Alckmin destacou que, para o Mercosul, a União Europeia e o comércio global, a conclusão dessa aliança será de grande importância. Esta declaração foi feita durante um evento para divulgar o resultado da balança comercial brasileira de 2025, reforçando o otimismo do governo brasileiro apesar das dificuldades enfrentadas.
O que levou ao adiamento da assinatura do acordo?
A assinatura do tratado estava inicialmente prevista para dezembro, na cúpula do Mercosul. Porém, foi adiada devido à falta de consenso entre os países europeus. As resistências vêm principalmente de uma ala conservadora da Itália e de agricultores franceses, preocupados com a concorrência exterior. Emmanuel Macron, presidente da França, exigiu salvaguardas adicionais para os produtores rurais do seu país, aumentando a oposição ao tratado dentro da União Europeia.
Ainda assim, a Comissão Europeia informou recentemente que as negociações avançaram, sem, contudo, haver uma confirmação oficial da assinatura. O acordo, mesmo após sua assinatura, terá que passar por diversos trâmites formais tanto no Brasil quanto na Europa.
Como o acordo impactaria o cenário global?
Em um momento de acirradas disputas comerciais e incertezas geopolíticas, o tratado entre Mercosul e União Europeia é visto como um fortalecimento do multilateralismo e do livre comércio.

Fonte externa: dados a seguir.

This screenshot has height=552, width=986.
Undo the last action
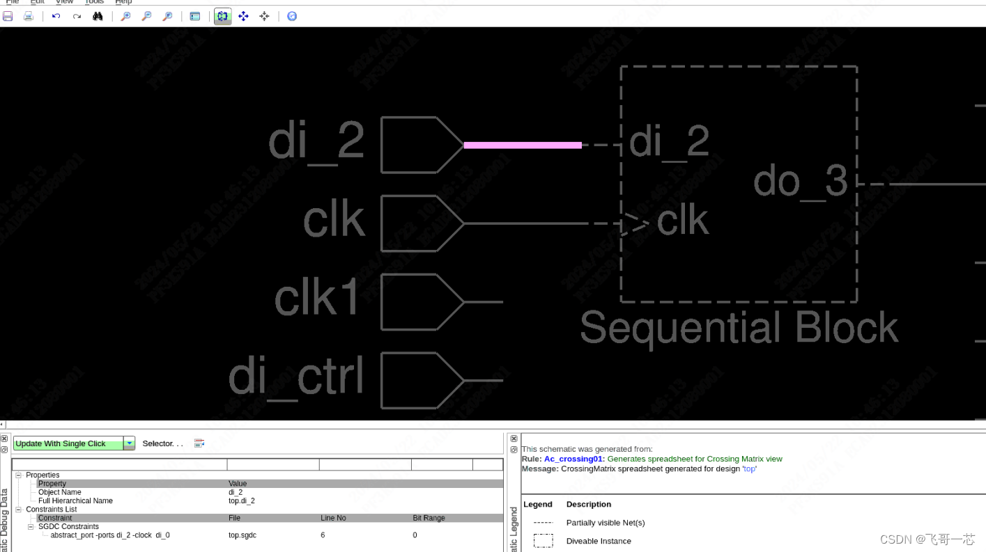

Alckmin destacou a importância estratégica do acordo, que poderá se tornar o maior tratado comercial global, promovendo a cooperação mútua entre as regiões envolvidas.
Além do atual foco na União Europeia, o governo brasileiro, sob a orientação do presidente Luiz Inácio Lula da Silva, planeja expandir suas parcerias comerciais em 2026. Isso inclui um tratado com os Emirados Árabes Unidos e a ampliação de preferências tarifárias com países como Índia, México e Canadá.
Qual é o impacto atual do comércio exterior brasileiro?
Os dados divulgados por Alckmin ressaltam que, em 2025, as exportações brasileiras cresceram 5,7%, superando em mais do que o dobro a projeção global da Organização Mundial do Comércio, de 2,4%. Esse crescimento foi impulsionado significativamente pelos produtos adquiridos pela Argentina, que liderou o aumento com 31,4%, destacando o papel vital do setor automotivo.